2. If he defends, track it "geographically" so the S-2 can see enemy weaknesses developing as they occur. For example, set up BDA charts to mirror the SITEMP. If the SITEMP shows the enemy defending with three MRCs abreast with a 3/8 (Tanks/BMPs) in each MRC, we should set up our BDA charts showing three MRCs abreast, with start strengths of 3/8 in each MRC. Draw and number each vehicle in each BP (Figure 22). As the fight progresses and we find that our SITEMP requires adjusting, make the same adjustment to the BDA chart. This is critical because it allows us to assess where our enemy may be weak or strong, and provides the commander an opportunity to make key decisions that may trigger key events.
Labeling the Enemy
S-2s should carefully label the enemy when tracking it, because as the fight develops, certain labels may become confusing. For example, during an enemy attack, a Trail MRB may be the first element to break through our defense, and is no longer a trail MRB. A better technique is to label it MRB No. 4. In an enemy MRB defense, what we labeled the Center MRC may become a meaningless term after an hour of repositioning and become the northern MRC. A better technique is to label it MRC No. 2. When the enemy is defending, our SITEMP may (and probably will) change during the battle.

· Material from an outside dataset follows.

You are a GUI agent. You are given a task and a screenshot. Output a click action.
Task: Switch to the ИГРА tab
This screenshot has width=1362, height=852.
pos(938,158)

To communicate these changes effectively, we recommend passing the grids for the end points of enemy defensive positions, their orientation, and current strength. For example: MRC No. 1 from NK 123456 to NK 128473, oriented WNW, contains a 1/5.
First of all, don't simply disseminate spot reports received. All too often, we see S-2s who get a great piece of information, and simply make sure that the commander and other S-2s have the information, and consider our job done. Things that may seem obvious to us may not be to our commander who is bouncing over the battlefield in his M113, or even worse, running from an enemy tank. We're paid to do the analysis for him, so let's go beyond reporting history. We're pretty good at telling him what has happened, and reasonably good at telling him what is happening, but need to work on telling him what will happen. It seems simplistic, and you may be saying to yourself, "Of course! Who wouldn't do that?" The answer is that most of us don't. It's not that we can't, but we simply don't. We need to discipline ourselves to ask ourselves what will happen based on every piece of information we receive. If we keep asking ourselves that question, and then informing the command of what we think will happen in the future, we will be a long way toward what we need to be providing to our commanders and staffs. Fifteen seconds of analysis on the command net on a regular basis will keep us focused on what our commanders need to fight and win.
IPB has come a long way since its adoption. FM 34-130 does a great job of laying out a lot of the "what-to's" that we've needed for a long time. Although it states why we do IPB, we think we're missing the larger point. It isn't just support to decisionmaking -- it's creating the vision of the terrain, weather, and how the enemy can fight, and the ability to communicate that information effectively. We believe the TTP discussed will help S-2s establish what's necessary to create the IPB vision, and to communicate it quickly and effectively to commanders and staffs.